ASSIGNED TASK
Please rewrite the items from the line containing "coordinates (192, 10)." down to the line containing "What do you see at coordinates (733, 552)", replacing "Identify the location of" with "Find the position of" and leaving everything else unchanged.

────────────────

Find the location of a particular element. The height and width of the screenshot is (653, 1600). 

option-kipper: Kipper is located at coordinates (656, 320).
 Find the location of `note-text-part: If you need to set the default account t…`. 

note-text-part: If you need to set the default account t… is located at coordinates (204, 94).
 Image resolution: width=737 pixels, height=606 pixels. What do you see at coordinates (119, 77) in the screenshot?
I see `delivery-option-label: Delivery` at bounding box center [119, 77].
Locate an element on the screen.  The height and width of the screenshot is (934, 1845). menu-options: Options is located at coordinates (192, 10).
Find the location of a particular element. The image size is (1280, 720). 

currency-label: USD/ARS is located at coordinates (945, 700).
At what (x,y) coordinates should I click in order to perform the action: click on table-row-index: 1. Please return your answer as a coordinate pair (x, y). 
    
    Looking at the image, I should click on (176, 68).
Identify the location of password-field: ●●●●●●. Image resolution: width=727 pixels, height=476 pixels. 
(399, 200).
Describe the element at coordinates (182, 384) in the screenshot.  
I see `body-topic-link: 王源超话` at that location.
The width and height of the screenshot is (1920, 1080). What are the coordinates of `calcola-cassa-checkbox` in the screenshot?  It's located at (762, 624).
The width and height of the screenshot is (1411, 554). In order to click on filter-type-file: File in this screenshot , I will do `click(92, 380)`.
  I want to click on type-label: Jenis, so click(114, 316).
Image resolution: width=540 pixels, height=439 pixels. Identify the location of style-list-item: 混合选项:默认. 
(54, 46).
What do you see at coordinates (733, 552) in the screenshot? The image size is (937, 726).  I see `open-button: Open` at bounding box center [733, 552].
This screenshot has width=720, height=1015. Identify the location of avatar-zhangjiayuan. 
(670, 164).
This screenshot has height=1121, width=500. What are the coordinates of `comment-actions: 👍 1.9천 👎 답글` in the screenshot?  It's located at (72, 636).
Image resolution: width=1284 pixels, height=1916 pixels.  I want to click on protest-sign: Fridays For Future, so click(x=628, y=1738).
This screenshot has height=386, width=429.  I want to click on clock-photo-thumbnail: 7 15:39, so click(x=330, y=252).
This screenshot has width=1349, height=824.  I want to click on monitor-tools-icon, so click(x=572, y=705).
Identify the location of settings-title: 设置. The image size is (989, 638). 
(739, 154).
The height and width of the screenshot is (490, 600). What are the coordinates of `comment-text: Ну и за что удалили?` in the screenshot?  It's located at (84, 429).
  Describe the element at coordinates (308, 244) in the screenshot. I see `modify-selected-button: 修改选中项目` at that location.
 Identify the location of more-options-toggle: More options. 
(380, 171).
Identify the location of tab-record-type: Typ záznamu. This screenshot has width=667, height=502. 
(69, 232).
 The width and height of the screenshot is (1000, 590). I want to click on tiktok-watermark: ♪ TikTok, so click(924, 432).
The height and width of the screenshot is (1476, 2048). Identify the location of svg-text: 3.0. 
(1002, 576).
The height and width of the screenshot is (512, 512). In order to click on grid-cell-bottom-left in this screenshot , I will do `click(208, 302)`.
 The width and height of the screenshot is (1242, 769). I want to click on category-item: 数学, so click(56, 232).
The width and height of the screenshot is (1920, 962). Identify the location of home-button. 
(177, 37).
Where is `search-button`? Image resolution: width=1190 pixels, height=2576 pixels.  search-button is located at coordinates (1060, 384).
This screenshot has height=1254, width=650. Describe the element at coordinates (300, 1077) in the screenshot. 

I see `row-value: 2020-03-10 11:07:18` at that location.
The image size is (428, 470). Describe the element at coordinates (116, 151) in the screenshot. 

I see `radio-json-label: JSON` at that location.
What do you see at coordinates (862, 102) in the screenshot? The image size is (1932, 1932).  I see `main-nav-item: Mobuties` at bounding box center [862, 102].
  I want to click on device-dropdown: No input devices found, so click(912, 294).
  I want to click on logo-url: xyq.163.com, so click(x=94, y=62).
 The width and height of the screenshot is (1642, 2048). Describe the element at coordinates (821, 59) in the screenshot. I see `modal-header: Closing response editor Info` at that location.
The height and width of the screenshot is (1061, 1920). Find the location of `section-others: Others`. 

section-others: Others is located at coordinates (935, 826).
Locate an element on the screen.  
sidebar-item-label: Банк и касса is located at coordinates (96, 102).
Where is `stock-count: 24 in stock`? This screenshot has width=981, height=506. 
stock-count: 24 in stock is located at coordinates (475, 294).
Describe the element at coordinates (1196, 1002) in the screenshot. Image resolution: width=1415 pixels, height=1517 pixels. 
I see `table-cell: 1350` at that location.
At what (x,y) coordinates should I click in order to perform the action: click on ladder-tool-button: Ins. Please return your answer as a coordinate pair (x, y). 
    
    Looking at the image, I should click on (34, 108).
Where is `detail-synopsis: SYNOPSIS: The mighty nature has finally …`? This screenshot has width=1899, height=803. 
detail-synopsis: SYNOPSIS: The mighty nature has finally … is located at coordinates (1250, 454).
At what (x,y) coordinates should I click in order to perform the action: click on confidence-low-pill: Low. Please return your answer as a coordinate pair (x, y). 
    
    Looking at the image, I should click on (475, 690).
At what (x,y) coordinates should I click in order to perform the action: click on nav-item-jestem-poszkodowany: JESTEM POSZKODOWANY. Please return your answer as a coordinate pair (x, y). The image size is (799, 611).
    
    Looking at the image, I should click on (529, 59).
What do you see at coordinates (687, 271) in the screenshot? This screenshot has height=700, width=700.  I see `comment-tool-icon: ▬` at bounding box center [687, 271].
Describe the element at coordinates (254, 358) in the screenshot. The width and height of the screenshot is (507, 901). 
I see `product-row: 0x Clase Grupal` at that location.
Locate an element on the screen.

────────────────

SOLUTION TO THIS EXERCISE
Locate an element on the screen.  The height and width of the screenshot is (934, 1845). menu-options: Options is located at coordinates (192, 10).
Find the location of a particular element. The image size is (1280, 720). 

currency-label: USD/ARS is located at coordinates (945, 700).
At what (x,y) coordinates should I click in order to perform the action: click on table-row-index: 1. Please return your answer as a coordinate pair (x, y). 
    
    Looking at the image, I should click on (176, 68).
Find the position of password-field: ●●●●●●. Image resolution: width=727 pixels, height=476 pixels. 
(399, 200).
Describe the element at coordinates (182, 384) in the screenshot.  
I see `body-topic-link: 王源超话` at that location.
The width and height of the screenshot is (1920, 1080). What are the coordinates of `calcola-cassa-checkbox` in the screenshot?  It's located at (762, 624).
The width and height of the screenshot is (1411, 554). In order to click on filter-type-file: File in this screenshot , I will do `click(92, 380)`.
  I want to click on type-label: Jenis, so click(114, 316).
Image resolution: width=540 pixels, height=439 pixels. Find the position of style-list-item: 混合选项:默认. 
(54, 46).
What do you see at coordinates (733, 552) in the screenshot? The image size is (937, 726).  I see `open-button: Open` at bounding box center [733, 552].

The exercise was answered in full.